### DIRECTIONS FOR THIS TASK
Write the entries out again. Each one must match exactly.

### RECORD EXCERPTS
· · ·
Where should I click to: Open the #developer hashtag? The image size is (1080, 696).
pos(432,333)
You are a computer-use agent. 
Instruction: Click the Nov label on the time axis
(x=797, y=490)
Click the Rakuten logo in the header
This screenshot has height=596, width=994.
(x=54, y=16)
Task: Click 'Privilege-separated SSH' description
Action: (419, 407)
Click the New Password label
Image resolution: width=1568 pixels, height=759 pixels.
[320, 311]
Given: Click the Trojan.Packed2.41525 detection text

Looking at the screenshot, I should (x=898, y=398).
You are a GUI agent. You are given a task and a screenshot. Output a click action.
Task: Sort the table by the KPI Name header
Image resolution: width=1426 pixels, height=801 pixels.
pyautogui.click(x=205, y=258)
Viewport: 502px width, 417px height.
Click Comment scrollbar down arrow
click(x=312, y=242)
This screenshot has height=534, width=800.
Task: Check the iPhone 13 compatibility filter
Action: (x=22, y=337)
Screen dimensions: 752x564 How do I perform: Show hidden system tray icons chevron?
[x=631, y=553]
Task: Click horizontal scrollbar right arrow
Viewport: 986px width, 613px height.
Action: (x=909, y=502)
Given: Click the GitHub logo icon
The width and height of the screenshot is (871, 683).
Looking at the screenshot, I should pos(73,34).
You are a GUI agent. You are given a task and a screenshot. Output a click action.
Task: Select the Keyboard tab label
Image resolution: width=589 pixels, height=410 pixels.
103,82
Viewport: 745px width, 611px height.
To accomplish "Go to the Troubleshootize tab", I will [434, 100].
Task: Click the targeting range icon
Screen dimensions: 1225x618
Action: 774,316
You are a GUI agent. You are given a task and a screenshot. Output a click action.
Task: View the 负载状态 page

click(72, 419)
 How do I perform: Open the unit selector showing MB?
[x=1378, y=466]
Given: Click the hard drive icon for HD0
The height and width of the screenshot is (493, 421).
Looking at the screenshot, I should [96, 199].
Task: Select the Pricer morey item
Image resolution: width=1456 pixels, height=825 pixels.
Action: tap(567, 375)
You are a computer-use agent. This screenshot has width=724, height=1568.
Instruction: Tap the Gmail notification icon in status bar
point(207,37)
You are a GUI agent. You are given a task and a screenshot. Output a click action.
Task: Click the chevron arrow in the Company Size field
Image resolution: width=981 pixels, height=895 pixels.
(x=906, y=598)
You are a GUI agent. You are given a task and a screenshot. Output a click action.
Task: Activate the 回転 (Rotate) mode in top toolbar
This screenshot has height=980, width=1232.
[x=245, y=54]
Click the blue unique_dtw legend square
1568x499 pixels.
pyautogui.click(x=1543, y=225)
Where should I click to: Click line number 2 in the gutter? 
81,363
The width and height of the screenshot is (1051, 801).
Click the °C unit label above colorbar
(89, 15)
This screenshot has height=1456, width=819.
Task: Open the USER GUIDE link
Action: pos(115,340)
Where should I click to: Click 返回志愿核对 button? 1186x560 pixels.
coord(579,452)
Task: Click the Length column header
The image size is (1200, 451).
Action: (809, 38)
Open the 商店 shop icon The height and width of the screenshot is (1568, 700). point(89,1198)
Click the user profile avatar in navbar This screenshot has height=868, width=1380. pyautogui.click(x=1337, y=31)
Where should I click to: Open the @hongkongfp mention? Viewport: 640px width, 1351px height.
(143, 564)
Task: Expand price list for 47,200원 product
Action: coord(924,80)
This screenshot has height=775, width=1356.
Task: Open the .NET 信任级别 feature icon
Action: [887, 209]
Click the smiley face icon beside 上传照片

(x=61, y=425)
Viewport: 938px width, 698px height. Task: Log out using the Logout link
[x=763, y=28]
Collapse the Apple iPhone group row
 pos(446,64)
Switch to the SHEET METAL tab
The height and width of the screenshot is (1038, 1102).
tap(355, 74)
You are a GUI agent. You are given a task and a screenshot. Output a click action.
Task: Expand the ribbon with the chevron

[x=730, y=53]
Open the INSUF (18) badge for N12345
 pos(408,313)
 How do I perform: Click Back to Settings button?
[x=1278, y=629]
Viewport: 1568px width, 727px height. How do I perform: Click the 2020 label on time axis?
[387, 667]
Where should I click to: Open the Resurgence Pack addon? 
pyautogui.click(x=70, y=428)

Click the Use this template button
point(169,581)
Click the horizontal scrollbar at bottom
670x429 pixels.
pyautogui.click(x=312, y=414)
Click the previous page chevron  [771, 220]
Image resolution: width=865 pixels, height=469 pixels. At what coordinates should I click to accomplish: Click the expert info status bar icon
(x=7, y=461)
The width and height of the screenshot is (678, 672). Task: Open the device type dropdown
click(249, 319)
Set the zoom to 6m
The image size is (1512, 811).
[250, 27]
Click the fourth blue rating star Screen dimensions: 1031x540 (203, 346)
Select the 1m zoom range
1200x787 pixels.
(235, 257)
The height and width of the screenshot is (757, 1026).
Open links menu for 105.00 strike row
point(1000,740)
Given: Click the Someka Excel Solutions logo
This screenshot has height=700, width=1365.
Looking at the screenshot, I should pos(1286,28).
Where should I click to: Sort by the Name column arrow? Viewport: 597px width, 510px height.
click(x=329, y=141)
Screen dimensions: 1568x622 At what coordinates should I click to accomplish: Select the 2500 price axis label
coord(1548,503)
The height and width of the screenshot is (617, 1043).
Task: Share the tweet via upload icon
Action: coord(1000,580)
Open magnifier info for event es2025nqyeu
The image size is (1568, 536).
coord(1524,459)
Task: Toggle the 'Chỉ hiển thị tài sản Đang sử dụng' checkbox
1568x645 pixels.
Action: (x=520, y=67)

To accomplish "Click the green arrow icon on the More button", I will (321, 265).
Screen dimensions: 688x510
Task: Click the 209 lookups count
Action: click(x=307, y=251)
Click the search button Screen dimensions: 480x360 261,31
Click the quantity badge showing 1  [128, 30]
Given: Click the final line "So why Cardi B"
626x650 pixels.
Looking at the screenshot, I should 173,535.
· · ·
### RESPONSE AREA
Where should I click to: Open the #developer hashtag? The image size is (1080, 696).
pos(432,333)
You are a computer-use agent. 
Instruction: Click the Nov label on the time axis
(x=797, y=490)
Click the Rakuten logo in the header
This screenshot has height=596, width=994.
(x=54, y=16)
Task: Click 'Privilege-separated SSH' description
Action: (419, 407)
Click the New Password label
Image resolution: width=1568 pixels, height=759 pixels.
[320, 311]
Given: Click the Trojan.Packed2.41525 detection text

Looking at the screenshot, I should (x=898, y=398).
You are a GUI agent. You are given a task and a screenshot. Output a click action.
Task: Sort the table by the KPI Name header
Image resolution: width=1426 pixels, height=801 pixels.
pyautogui.click(x=205, y=258)
Viewport: 502px width, 417px height.
Click Comment scrollbar down arrow
click(x=312, y=242)
This screenshot has height=534, width=800.
Task: Check the iPhone 13 compatibility filter
Action: (x=22, y=337)
Screen dimensions: 752x564 How do I perform: Show hidden system tray icons chevron?
[x=631, y=553]
Task: Click horizontal scrollbar right arrow
Viewport: 986px width, 613px height.
Action: (x=909, y=502)
Given: Click the GitHub logo icon
The width and height of the screenshot is (871, 683).
Looking at the screenshot, I should pos(73,34).
You are a GUI agent. You are given a task and a screenshot. Output a click action.
Task: Select the Keyboard tab label
Image resolution: width=589 pixels, height=410 pixels.
103,82
Viewport: 745px width, 611px height.
To accomplish "Go to the Troubleshootize tab", I will [434, 100].
Task: Click the targeting range icon
Screen dimensions: 1225x618
Action: 774,316
You are a GUI agent. You are given a task and a screenshot. Output a click action.
Task: View the 负载状态 page

click(72, 419)
 How do I perform: Open the unit selector showing MB?
[x=1378, y=466]
Given: Click the hard drive icon for HD0
The height and width of the screenshot is (493, 421).
Looking at the screenshot, I should [96, 199].
Task: Select the Pricer morey item
Image resolution: width=1456 pixels, height=825 pixels.
Action: tap(567, 375)
You are a computer-use agent. This screenshot has width=724, height=1568.
Instruction: Tap the Gmail notification icon in status bar
point(207,37)
You are a GUI agent. You are given a task and a screenshot. Output a click action.
Task: Click the chevron arrow in the Company Size field
Image resolution: width=981 pixels, height=895 pixels.
(x=906, y=598)
You are a GUI agent. You are given a task and a screenshot. Output a click action.
Task: Activate the 回転 (Rotate) mode in top toolbar
This screenshot has height=980, width=1232.
[x=245, y=54]
Click the blue unique_dtw legend square
1568x499 pixels.
pyautogui.click(x=1543, y=225)
Where should I click to: Click line number 2 in the gutter? 
81,363
The width and height of the screenshot is (1051, 801).
Click the °C unit label above colorbar
(89, 15)
This screenshot has height=1456, width=819.
Task: Open the USER GUIDE link
Action: pos(115,340)
Where should I click to: Click 返回志愿核对 button? 1186x560 pixels.
coord(579,452)
Task: Click the Length column header
The image size is (1200, 451).
Action: (809, 38)
Open the 商店 shop icon The height and width of the screenshot is (1568, 700). point(89,1198)
Click the user profile avatar in navbar This screenshot has height=868, width=1380. pyautogui.click(x=1337, y=31)
Where should I click to: Open the @hongkongfp mention? Viewport: 640px width, 1351px height.
(143, 564)
Task: Expand price list for 47,200원 product
Action: coord(924,80)
This screenshot has height=775, width=1356.
Task: Open the .NET 信任级别 feature icon
Action: [887, 209]
Click the smiley face icon beside 上传照片

(x=61, y=425)
Viewport: 938px width, 698px height. Task: Log out using the Logout link
[x=763, y=28]
Collapse the Apple iPhone group row
 pos(446,64)
Switch to the SHEET METAL tab
The height and width of the screenshot is (1038, 1102).
tap(355, 74)
You are a GUI agent. You are given a task and a screenshot. Output a click action.
Task: Expand the ribbon with the chevron

[x=730, y=53]
Open the INSUF (18) badge for N12345
 pos(408,313)
 How do I perform: Click Back to Settings button?
[x=1278, y=629]
Viewport: 1568px width, 727px height. How do I perform: Click the 2020 label on time axis?
[387, 667]
Where should I click to: Open the Resurgence Pack addon? 
pyautogui.click(x=70, y=428)

Click the Use this template button
point(169,581)
Click the horizontal scrollbar at bottom
670x429 pixels.
pyautogui.click(x=312, y=414)
Click the previous page chevron  [771, 220]
Image resolution: width=865 pixels, height=469 pixels. At what coordinates should I click to accomplish: Click the expert info status bar icon
(x=7, y=461)
The width and height of the screenshot is (678, 672). Task: Open the device type dropdown
click(249, 319)
Set the zoom to 6m
The image size is (1512, 811).
[250, 27]
Click the fourth blue rating star Screen dimensions: 1031x540 (203, 346)
Select the 1m zoom range
1200x787 pixels.
(235, 257)
The height and width of the screenshot is (757, 1026).
Open links menu for 105.00 strike row
point(1000,740)
Given: Click the Someka Excel Solutions logo
This screenshot has height=700, width=1365.
Looking at the screenshot, I should pos(1286,28).
Where should I click to: Sort by the Name column arrow? Viewport: 597px width, 510px height.
click(x=329, y=141)
Screen dimensions: 1568x622 At what coordinates should I click to accomplish: Select the 2500 price axis label
coord(1548,503)
The height and width of the screenshot is (617, 1043).
Task: Share the tweet via upload icon
Action: coord(1000,580)
Open magnifier info for event es2025nqyeu
The image size is (1568, 536).
coord(1524,459)
Task: Toggle the 'Chỉ hiển thị tài sản Đang sử dụng' checkbox
1568x645 pixels.
Action: (x=520, y=67)

To accomplish "Click the green arrow icon on the More button", I will (321, 265).
Screen dimensions: 688x510
Task: Click the 209 lookups count
Action: click(x=307, y=251)
Click the search button Screen dimensions: 480x360 261,31
Click the quantity badge showing 1  [128, 30]
Given: Click the final line "So why Cardi B"
626x650 pixels.
Looking at the screenshot, I should 173,535.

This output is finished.